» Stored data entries
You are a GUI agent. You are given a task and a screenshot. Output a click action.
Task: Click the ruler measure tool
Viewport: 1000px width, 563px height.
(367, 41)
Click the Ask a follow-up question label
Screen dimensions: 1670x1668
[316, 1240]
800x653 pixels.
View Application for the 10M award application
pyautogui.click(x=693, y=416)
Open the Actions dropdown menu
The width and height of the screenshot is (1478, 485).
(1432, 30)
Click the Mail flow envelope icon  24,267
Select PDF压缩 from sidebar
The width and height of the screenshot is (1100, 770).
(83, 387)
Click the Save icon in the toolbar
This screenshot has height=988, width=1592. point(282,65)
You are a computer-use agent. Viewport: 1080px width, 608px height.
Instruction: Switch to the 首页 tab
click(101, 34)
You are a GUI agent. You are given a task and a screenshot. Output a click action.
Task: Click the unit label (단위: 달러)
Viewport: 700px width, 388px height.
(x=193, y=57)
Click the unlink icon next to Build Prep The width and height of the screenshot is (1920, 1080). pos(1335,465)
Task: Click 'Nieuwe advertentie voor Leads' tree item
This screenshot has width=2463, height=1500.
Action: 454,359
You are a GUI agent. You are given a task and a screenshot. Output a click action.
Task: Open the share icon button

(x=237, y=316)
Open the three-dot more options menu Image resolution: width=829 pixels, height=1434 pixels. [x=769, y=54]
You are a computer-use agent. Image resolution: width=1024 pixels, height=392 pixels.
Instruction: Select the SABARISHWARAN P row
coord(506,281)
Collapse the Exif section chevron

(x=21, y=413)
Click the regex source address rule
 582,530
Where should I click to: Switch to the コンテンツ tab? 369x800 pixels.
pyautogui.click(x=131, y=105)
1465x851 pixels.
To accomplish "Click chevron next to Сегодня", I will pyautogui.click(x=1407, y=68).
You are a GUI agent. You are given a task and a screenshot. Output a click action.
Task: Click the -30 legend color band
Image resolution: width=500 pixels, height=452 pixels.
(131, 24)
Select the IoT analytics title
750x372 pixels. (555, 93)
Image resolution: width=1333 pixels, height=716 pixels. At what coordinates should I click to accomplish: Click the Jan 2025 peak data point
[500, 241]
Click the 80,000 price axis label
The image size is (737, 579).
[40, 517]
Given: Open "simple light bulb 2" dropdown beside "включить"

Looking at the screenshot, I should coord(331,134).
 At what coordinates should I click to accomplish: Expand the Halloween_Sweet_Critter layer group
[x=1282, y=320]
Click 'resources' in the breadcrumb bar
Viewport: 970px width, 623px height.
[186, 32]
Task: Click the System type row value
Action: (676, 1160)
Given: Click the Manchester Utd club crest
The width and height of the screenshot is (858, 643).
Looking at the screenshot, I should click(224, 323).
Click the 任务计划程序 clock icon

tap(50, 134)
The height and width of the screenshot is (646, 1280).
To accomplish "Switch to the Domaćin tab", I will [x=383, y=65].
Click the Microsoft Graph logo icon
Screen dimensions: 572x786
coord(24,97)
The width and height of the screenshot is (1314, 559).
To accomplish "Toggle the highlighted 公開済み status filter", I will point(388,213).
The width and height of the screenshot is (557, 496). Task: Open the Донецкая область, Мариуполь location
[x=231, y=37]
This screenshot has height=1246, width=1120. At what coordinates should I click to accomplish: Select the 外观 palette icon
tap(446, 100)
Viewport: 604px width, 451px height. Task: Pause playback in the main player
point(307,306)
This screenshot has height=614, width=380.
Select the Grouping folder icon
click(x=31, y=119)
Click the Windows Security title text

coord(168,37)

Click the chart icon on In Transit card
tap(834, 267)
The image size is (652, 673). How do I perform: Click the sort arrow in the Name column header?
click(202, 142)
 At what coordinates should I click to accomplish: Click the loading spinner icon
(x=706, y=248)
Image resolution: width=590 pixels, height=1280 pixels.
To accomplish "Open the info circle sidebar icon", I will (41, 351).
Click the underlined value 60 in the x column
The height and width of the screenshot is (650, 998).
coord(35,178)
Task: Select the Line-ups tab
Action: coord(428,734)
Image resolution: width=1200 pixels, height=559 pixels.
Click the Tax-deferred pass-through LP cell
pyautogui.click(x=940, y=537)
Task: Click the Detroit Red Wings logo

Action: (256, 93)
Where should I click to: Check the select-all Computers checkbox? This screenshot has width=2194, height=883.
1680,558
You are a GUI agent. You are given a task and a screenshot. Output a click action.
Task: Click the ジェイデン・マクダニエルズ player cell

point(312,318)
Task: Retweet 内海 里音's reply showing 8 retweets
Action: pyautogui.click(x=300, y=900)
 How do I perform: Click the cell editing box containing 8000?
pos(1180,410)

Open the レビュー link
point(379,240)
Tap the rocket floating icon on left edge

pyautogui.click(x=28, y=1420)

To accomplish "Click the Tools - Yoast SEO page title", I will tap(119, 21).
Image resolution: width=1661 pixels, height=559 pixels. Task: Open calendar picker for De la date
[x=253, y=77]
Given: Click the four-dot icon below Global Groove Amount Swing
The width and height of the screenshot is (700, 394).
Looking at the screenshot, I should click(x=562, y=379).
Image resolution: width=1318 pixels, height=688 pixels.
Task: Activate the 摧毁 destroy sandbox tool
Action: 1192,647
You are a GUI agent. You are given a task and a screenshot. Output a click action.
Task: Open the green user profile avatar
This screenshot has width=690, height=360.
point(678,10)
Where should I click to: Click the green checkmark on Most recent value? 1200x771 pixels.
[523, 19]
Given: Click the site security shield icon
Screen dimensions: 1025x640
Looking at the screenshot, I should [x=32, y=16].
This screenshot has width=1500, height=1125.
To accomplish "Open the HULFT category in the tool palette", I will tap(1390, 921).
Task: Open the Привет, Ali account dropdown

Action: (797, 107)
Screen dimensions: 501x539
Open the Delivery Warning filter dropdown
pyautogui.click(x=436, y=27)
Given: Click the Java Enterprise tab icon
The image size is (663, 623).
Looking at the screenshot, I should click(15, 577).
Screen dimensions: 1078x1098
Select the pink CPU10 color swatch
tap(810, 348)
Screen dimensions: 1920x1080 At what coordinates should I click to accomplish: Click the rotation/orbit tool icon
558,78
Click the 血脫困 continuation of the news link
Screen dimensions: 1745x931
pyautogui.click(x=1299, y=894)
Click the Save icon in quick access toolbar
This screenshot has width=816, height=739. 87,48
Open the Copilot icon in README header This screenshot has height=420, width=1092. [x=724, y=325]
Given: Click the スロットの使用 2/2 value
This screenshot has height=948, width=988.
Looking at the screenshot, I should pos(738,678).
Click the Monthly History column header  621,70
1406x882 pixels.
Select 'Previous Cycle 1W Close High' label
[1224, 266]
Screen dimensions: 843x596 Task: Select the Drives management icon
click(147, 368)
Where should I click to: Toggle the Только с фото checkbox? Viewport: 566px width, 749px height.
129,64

» Your instructions
Your answer must consist of every line above, transcribed verbatim.

» Task result
You are a GUI agent. You are given a task and a screenshot. Output a click action.
Task: Click the ruler measure tool
Viewport: 1000px width, 563px height.
(367, 41)
Click the Ask a follow-up question label
Screen dimensions: 1670x1668
[316, 1240]
800x653 pixels.
View Application for the 10M award application
pyautogui.click(x=693, y=416)
Open the Actions dropdown menu
The width and height of the screenshot is (1478, 485).
(1432, 30)
Click the Mail flow envelope icon  24,267
Select PDF压缩 from sidebar
The width and height of the screenshot is (1100, 770).
(83, 387)
Click the Save icon in the toolbar
This screenshot has height=988, width=1592. point(282,65)
You are a computer-use agent. Viewport: 1080px width, 608px height.
Instruction: Switch to the 首页 tab
click(101, 34)
You are a GUI agent. You are given a task and a screenshot. Output a click action.
Task: Click the unit label (단위: 달러)
Viewport: 700px width, 388px height.
(x=193, y=57)
Click the unlink icon next to Build Prep The width and height of the screenshot is (1920, 1080). pos(1335,465)
Task: Click 'Nieuwe advertentie voor Leads' tree item
This screenshot has width=2463, height=1500.
Action: 454,359
You are a GUI agent. You are given a task and a screenshot. Output a click action.
Task: Open the share icon button

(x=237, y=316)
Open the three-dot more options menu Image resolution: width=829 pixels, height=1434 pixels. [x=769, y=54]
You are a computer-use agent. Image resolution: width=1024 pixels, height=392 pixels.
Instruction: Select the SABARISHWARAN P row
coord(506,281)
Collapse the Exif section chevron

(x=21, y=413)
Click the regex source address rule
 582,530
Where should I click to: Switch to the コンテンツ tab? 369x800 pixels.
pyautogui.click(x=131, y=105)
1465x851 pixels.
To accomplish "Click chevron next to Сегодня", I will pyautogui.click(x=1407, y=68).
You are a GUI agent. You are given a task and a screenshot. Output a click action.
Task: Click the -30 legend color band
Image resolution: width=500 pixels, height=452 pixels.
(131, 24)
Select the IoT analytics title
750x372 pixels. (555, 93)
Image resolution: width=1333 pixels, height=716 pixels. At what coordinates should I click to accomplish: Click the Jan 2025 peak data point
[500, 241]
Click the 80,000 price axis label
The image size is (737, 579).
[40, 517]
Given: Open "simple light bulb 2" dropdown beside "включить"

Looking at the screenshot, I should coord(331,134).
 At what coordinates should I click to accomplish: Expand the Halloween_Sweet_Critter layer group
[x=1282, y=320]
Click 'resources' in the breadcrumb bar
Viewport: 970px width, 623px height.
[186, 32]
Task: Click the System type row value
Action: (676, 1160)
Given: Click the Manchester Utd club crest
The width and height of the screenshot is (858, 643).
Looking at the screenshot, I should click(224, 323).
Click the 任务计划程序 clock icon

tap(50, 134)
The height and width of the screenshot is (646, 1280).
To accomplish "Switch to the Domaćin tab", I will [x=383, y=65].
Click the Microsoft Graph logo icon
Screen dimensions: 572x786
coord(24,97)
The width and height of the screenshot is (1314, 559).
To accomplish "Toggle the highlighted 公開済み status filter", I will point(388,213).
The width and height of the screenshot is (557, 496). Task: Open the Донецкая область, Мариуполь location
[x=231, y=37]
This screenshot has height=1246, width=1120. At what coordinates should I click to accomplish: Select the 外观 palette icon
tap(446, 100)
Viewport: 604px width, 451px height. Task: Pause playback in the main player
point(307,306)
This screenshot has height=614, width=380.
Select the Grouping folder icon
click(x=31, y=119)
Click the Windows Security title text

coord(168,37)

Click the chart icon on In Transit card
tap(834, 267)
The image size is (652, 673). How do I perform: Click the sort arrow in the Name column header?
click(202, 142)
 At what coordinates should I click to accomplish: Click the loading spinner icon
(x=706, y=248)
Image resolution: width=590 pixels, height=1280 pixels.
To accomplish "Open the info circle sidebar icon", I will (41, 351).
Click the underlined value 60 in the x column
The height and width of the screenshot is (650, 998).
coord(35,178)
Task: Select the Line-ups tab
Action: coord(428,734)
Image resolution: width=1200 pixels, height=559 pixels.
Click the Tax-deferred pass-through LP cell
pyautogui.click(x=940, y=537)
Task: Click the Detroit Red Wings logo

Action: (256, 93)
Where should I click to: Check the select-all Computers checkbox? This screenshot has width=2194, height=883.
1680,558
You are a GUI agent. You are given a task and a screenshot. Output a click action.
Task: Click the ジェイデン・マクダニエルズ player cell

point(312,318)
Task: Retweet 内海 里音's reply showing 8 retweets
Action: pyautogui.click(x=300, y=900)
 How do I perform: Click the cell editing box containing 8000?
pos(1180,410)

Open the レビュー link
point(379,240)
Tap the rocket floating icon on left edge

pyautogui.click(x=28, y=1420)

To accomplish "Click the Tools - Yoast SEO page title", I will tap(119, 21).
Image resolution: width=1661 pixels, height=559 pixels. Task: Open calendar picker for De la date
[x=253, y=77]
Given: Click the four-dot icon below Global Groove Amount Swing
The width and height of the screenshot is (700, 394).
Looking at the screenshot, I should click(x=562, y=379).
Image resolution: width=1318 pixels, height=688 pixels.
Task: Activate the 摧毁 destroy sandbox tool
Action: 1192,647
You are a GUI agent. You are given a task and a screenshot. Output a click action.
Task: Open the green user profile avatar
This screenshot has width=690, height=360.
point(678,10)
Where should I click to: Click the green checkmark on Most recent value? 1200x771 pixels.
[523, 19]
Given: Click the site security shield icon
Screen dimensions: 1025x640
Looking at the screenshot, I should [x=32, y=16].
This screenshot has width=1500, height=1125.
To accomplish "Open the HULFT category in the tool palette", I will tap(1390, 921).
Task: Open the Привет, Ali account dropdown

Action: (797, 107)
Screen dimensions: 501x539
Open the Delivery Warning filter dropdown
pyautogui.click(x=436, y=27)
Given: Click the Java Enterprise tab icon
The image size is (663, 623).
Looking at the screenshot, I should click(15, 577).
Screen dimensions: 1078x1098
Select the pink CPU10 color swatch
tap(810, 348)
Screen dimensions: 1920x1080 At what coordinates should I click to accomplish: Click the rotation/orbit tool icon
558,78
Click the 血脫困 continuation of the news link
Screen dimensions: 1745x931
pyautogui.click(x=1299, y=894)
Click the Save icon in quick access toolbar
This screenshot has width=816, height=739. 87,48
Open the Copilot icon in README header This screenshot has height=420, width=1092. [x=724, y=325]
Given: Click the スロットの使用 2/2 value
This screenshot has height=948, width=988.
Looking at the screenshot, I should pos(738,678).
Click the Monthly History column header  621,70
1406x882 pixels.
Select 'Previous Cycle 1W Close High' label
[1224, 266]
Screen dimensions: 843x596 Task: Select the Drives management icon
click(147, 368)
Where should I click to: Toggle the Только с фото checkbox? Viewport: 566px width, 749px height.
129,64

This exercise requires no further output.